▸ Job
Reproduce verbatim the lines of the records from the one containing "Click into the" through the end of the records, both ends included, omitting the pictures.

begin Extracted records

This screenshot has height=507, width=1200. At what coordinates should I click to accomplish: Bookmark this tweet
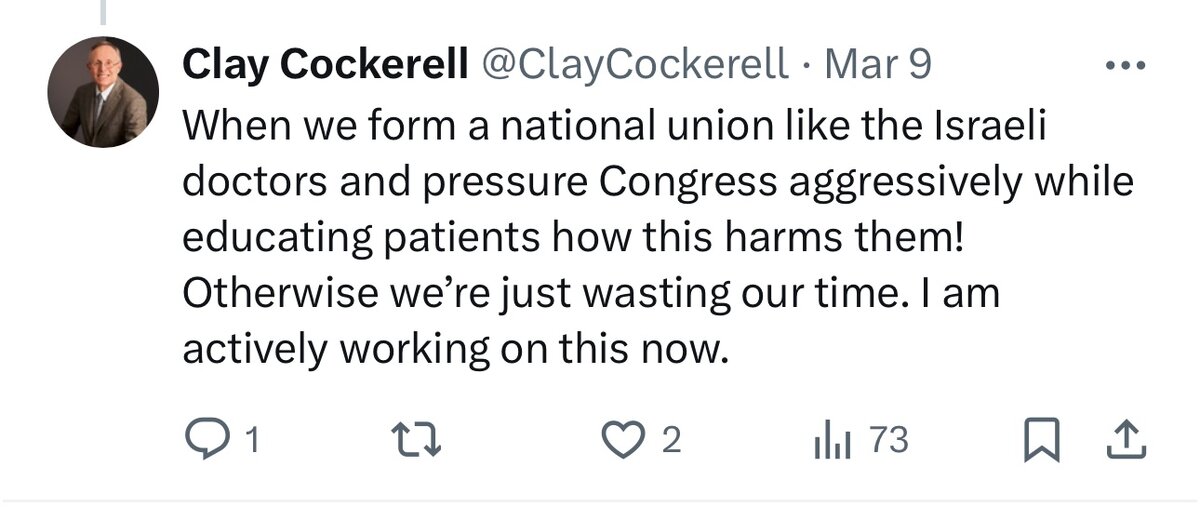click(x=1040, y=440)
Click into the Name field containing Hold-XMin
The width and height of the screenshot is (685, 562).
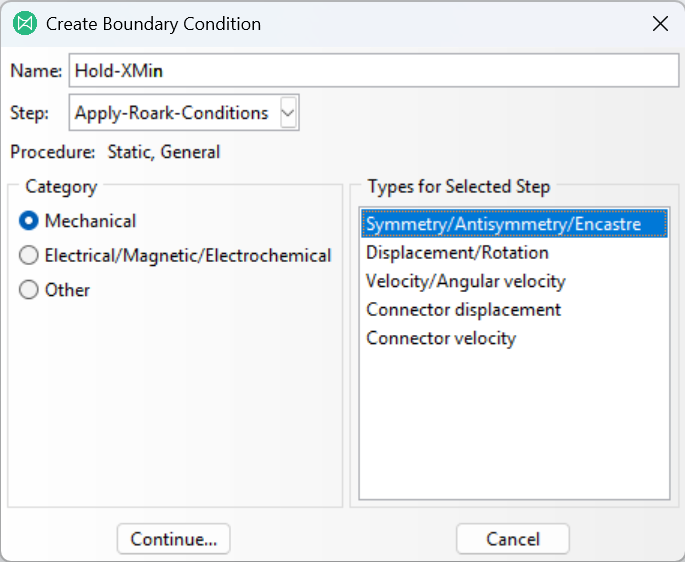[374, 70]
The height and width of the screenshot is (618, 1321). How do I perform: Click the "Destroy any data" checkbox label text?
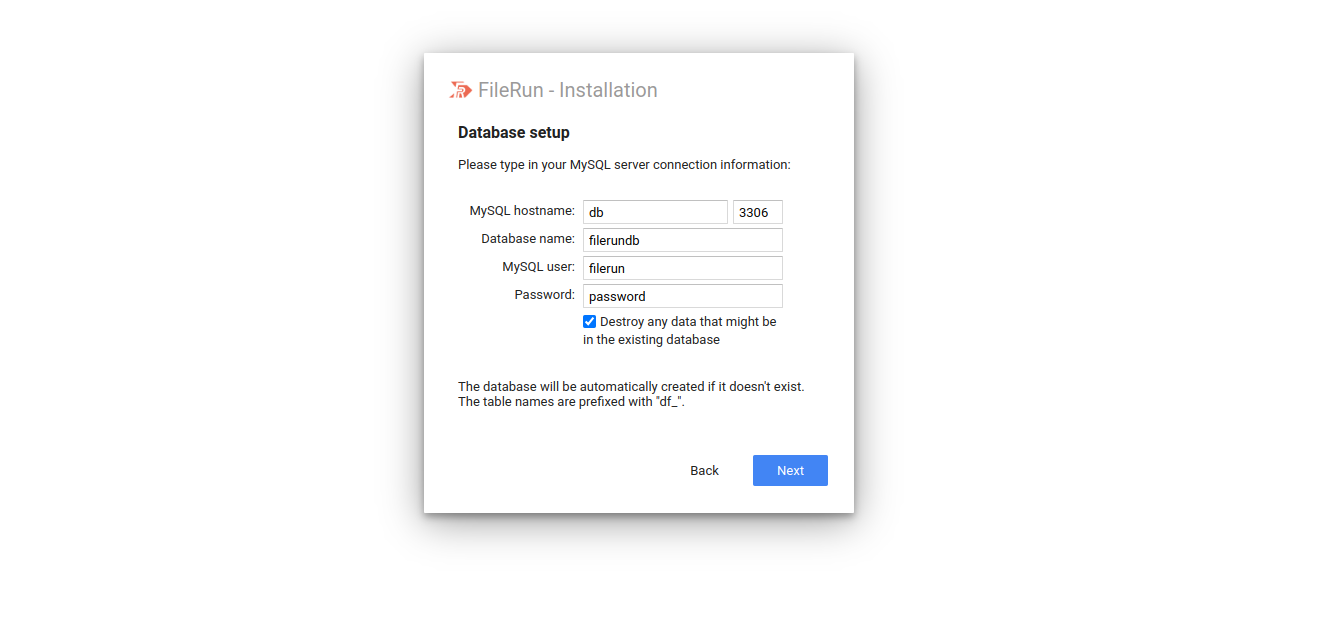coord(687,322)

end Extracted records

▸ Exercise output
Click into the Name field containing Hold-XMin
The width and height of the screenshot is (685, 562).
[374, 70]
The height and width of the screenshot is (618, 1321). How do I perform: Click the "Destroy any data" checkbox label text?
coord(687,322)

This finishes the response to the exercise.